Likewise, she argues, the more we habitually turn to our phones and other devices for virtual connections, the more we are losing the capacity for solitude — time spent alone in conversation with one’s self. Without solitude, we can’t really know ourselves — the prerequisite for forming genuine attachments to others. Isolation, anxiety, and depression, she cautions, are dangers of an unexamined and addictive use of technology. Turkle’s studies raise the question, “As we expect more from technology, do we expect less from each other?” My observations along the Camino lead me to answer “yes.”
More often than not, the time preceding or following dinner in an albergue was not as social as in years past before the Wi-Fi revolution. Instead, they were scenes of people together, but alone, sitting side by side buried in the screens of their phones, fingers texting, posting photos on Facebook, and occasionally talking with someone back home while interacting very little with other pilgrims in the same room.
Increasingly, the first question pilgrims ask these days upon arriving at an albergue, according to many hostel owners and volunteers (hospitaleros), is “Do you have Wi-Fi?” At the church-based, Dutch refuge in Villamayor de Monjardin, which has intentionally decided to not offer Wi-Fi as an amenity, a hospitalero told me sadly that many pilgrims leave once they hear that fact, sometimes adding many more kilometers to an already lengthy day of walking to find one that does.

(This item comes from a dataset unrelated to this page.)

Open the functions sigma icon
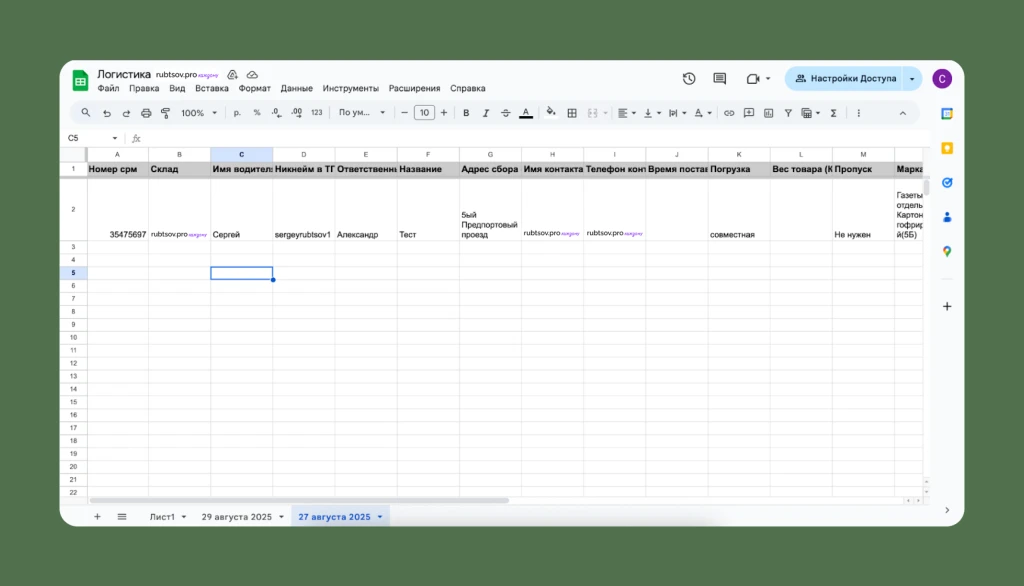 coord(833,113)
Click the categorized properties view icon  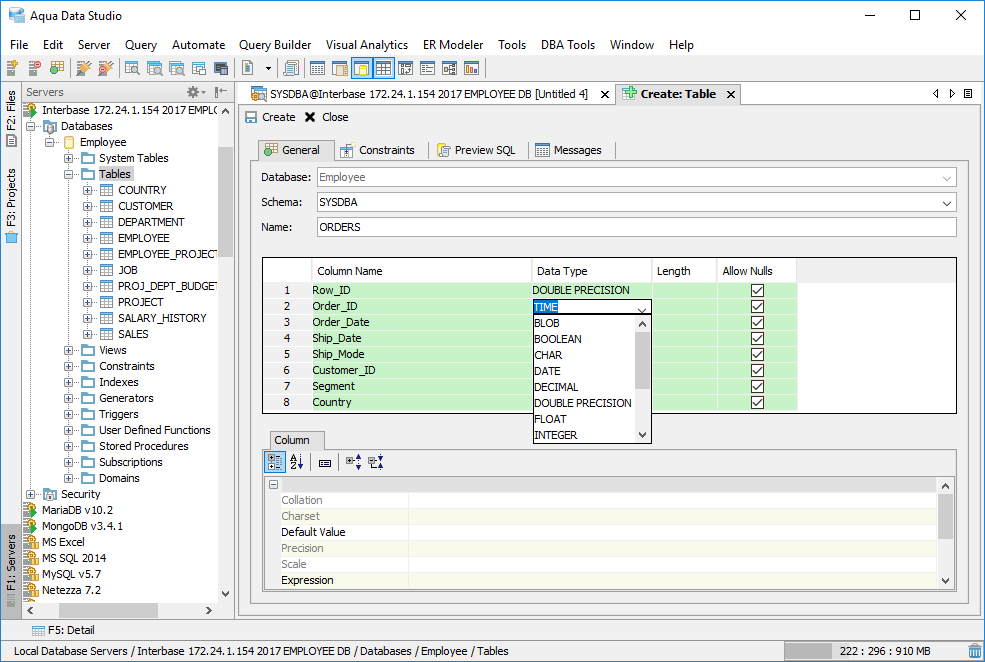point(273,462)
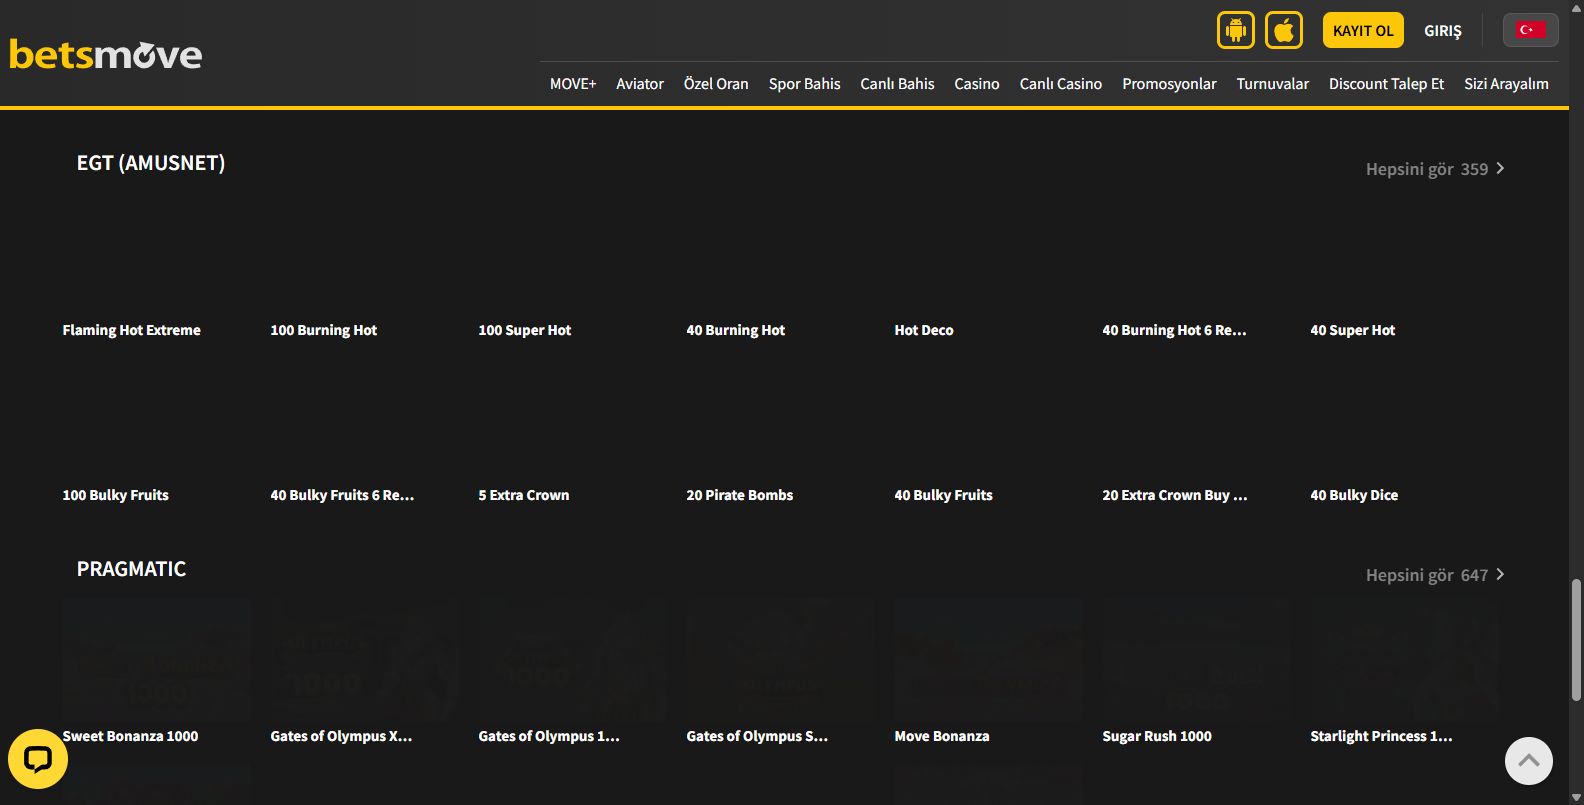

The beauty of the Camino for me has been that you could put technology aside and leave the world back home. In its place, you immerse yourself in solitude, the kindness of strangers, fellowship, and conversation with your fellow travelers. To the degree that we allow ourselves to be transformed into device people hopelessly hooked on our smartphones and continuously occupied e-mailing, texting, Facebook liking, Skyping, watching YouTube videos, and playing Candy Crush, that kind of retreat will be in jeopardy.
While we saw pilgrims all around us in 2015 going at their electronic devices with seeming abandon and we lamented the losses brought about by such distraction, my wife and I felt some hard-won consolation by mid-trip. After weeks of battling and reasoning with our students combined with time on the trail, most of them came to see some wisdom in limiting their cell phone use while on the Camino. They were even a bit relieved to take a vacation from their online lives and were happier for it.
Given the fact that cell phone and social media use will remain a reality along the Camino from now on, our observations have taught us that we need to develop a more intentional set of rules to limit our use of this technology on future trips.
As Sherry Turkle observes, this technology, and our use of it, is still relatively new. We are in the early stages of understanding not only what it can do, but also what it does to us. Hopefully, we will be able to step back and reconsider how we use our cell phones and where that technology is taking us. Most importantly, we must not allow it to steal our capacity for solitude and conversation, those twin paths to self-discovery and communion, which have animated the modern motivation for walking the road to Santiago and why so many people cherish their time on it.